# "Aquariumpflanze" im Teich



## Marlowe (3. Aug. 2008)

Hallo, liebe Teichfreunde!

Als evtl. interessante Information möchte ich euch mitteilen, dass ich im Jahr
2007 eine meiner __ Aquarienpflanzen, die immer viele Ableger bietet und sehr hoch wächst, probeweise in ca. 60 cm Tiefe im Teich unterbrachte.

In einen kleinen Eimer setzte ich die Vallisneria americana. Als Bodengrund 
verwendete ich simplen Kies vom Baustoffhandel.
Die Pflanze überstand den Winter, und gestern entdeckte ich bei
starkem Sonneneinfall in den Teich sogar, dass die Pflanze sattgrüne Blätter
hat. Sie bereitete sich sogar aus!

Eine gleiche Pflanze am Teichrand in ca. 20 cm Tiefe hat dagegen nur braune
Blätter, scheint sich aber weder aufzulösen noch gänzlich einzugehen.

Die Wassertiefe ist offensichtlich des Rätsels Lösung, und als Sauerstoffspender für die Fische kann man demnach als Aquararianer kostensparend und auch ein wenig außergewöhnlich -auf letzteres kam es mir an - die Vallisneria benutzen. Die Blätter fluten bald. Ich bin auf die Entwicklung im nächsten Jahr gespannt.

Die drei jungen __ Graskarpfen, deren Größenwachstum ausschlaggebend für den Termin der Teicherweiterung ist (ich brauche Argumente daheim  ), geben sich mit Gras als Futter zufrieden und schädigen die Vallisneria und alle anderen üblichen Teichpflanzen auch nicht. Erziehung ist offenbar die halbe Miete.
Auf anderes und überraschendes Freßverhalten der Graskarpfen werde ich unter der Rubrik "Fische" noch berichten.

Seid alle herzlichst gegrüßt,


Sir Marlowe


----------



## Knoblauchkröte (3. Aug. 2008)

*AW: "Aquariumpflanze" im Teich*

Hi Marlowe,

bei deiner Vallisnerie handelt es sich sicher um Vallisneria spiralis. Die kommt sogar natürlicherweise wild in wärmeren Gewässern Mitteleuropas vor, überlebt daher bei tieferer Pflanzung auch meist problemlos im Teich

MfG Frank


----------



## Marlowe (3. Aug. 2008)

Aufgabenstellung: Entscheide für jede der folgenden Aussagen mit Ja oder Nein, ob sie dem Lesetext entspricht, und belege jede Entscheidung mit den ausschlaggebenden Worten des Lesetexts als wörtliches Zitat. (a) Die in etwa 60 cm Tiefe gesetzte Vallisneria hat sattgrüne Blätter. (b) Die Graskarpfen fressen die Vallisneria an. (c) Die Pflanze am Teichrand in etwa 20 cm Tiefe ist gänzlich eingegangen. Die Einträge werden hier nicht gebraucht.

Extrahierte Angaben:
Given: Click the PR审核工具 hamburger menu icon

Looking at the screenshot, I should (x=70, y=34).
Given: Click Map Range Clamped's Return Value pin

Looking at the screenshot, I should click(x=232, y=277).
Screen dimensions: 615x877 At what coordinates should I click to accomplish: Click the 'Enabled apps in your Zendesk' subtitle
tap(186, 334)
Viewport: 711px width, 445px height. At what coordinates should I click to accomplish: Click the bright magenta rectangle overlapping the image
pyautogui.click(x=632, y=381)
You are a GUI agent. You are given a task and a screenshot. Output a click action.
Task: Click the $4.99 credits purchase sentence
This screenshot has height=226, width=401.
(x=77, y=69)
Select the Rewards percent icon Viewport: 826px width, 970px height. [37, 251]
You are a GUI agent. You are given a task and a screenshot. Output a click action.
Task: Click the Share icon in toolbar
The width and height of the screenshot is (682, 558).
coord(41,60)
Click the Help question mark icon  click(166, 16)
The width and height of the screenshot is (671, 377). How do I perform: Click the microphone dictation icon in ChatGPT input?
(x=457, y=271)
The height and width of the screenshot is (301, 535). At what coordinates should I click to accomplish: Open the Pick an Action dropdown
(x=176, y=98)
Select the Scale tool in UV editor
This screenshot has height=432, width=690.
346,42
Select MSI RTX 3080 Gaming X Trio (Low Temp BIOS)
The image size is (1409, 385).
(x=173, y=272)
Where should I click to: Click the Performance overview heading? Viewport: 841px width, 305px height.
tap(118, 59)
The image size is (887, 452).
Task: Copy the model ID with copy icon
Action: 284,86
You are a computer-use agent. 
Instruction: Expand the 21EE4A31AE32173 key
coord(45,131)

Antwort:
(a) Ja: „dass die Pflanze sattgrüne Blätter hat“
(b) Nein: „schädigen die Vallisneria und alle anderen üblichen Teichpflanzen auch nicht“
(c) Nein: „scheint sich aber weder aufzulösen noch gänzlich einzugehen“